WORK ITEM:
A full, word-for-word copy of the listing below is needed; leave the images out of it.

GIVEN DATA:
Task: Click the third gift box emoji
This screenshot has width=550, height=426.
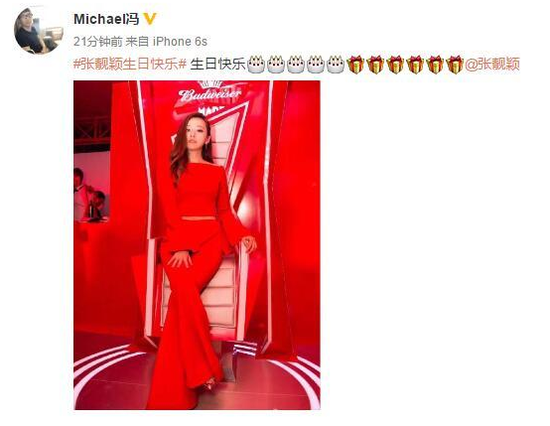Action: point(395,65)
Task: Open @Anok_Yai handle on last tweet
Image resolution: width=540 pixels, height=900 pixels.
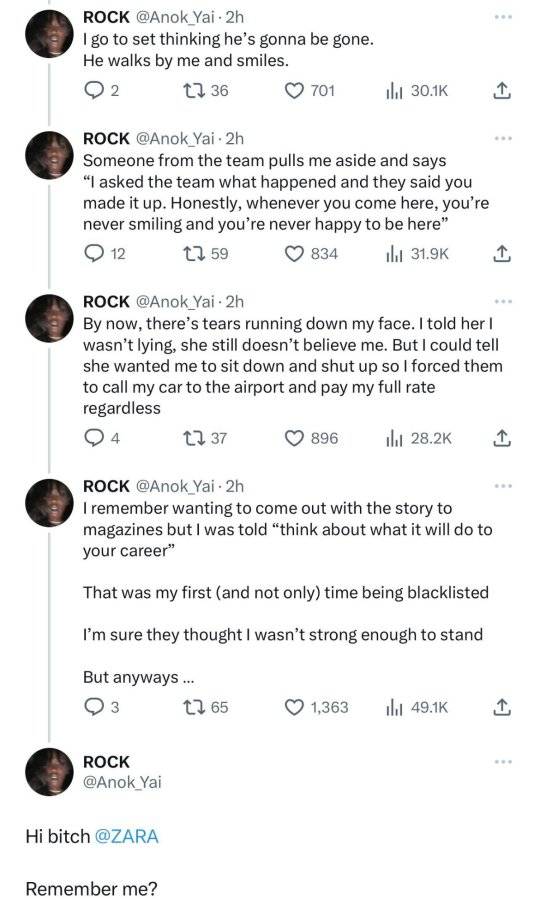Action: point(122,782)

SOLUTION FOR THIS EXERCISE:
Task: Click the third gift box emoji
This screenshot has width=550, height=426.
Action: point(395,65)
Task: Open @Anok_Yai handle on last tweet
Image resolution: width=540 pixels, height=900 pixels.
Action: point(122,782)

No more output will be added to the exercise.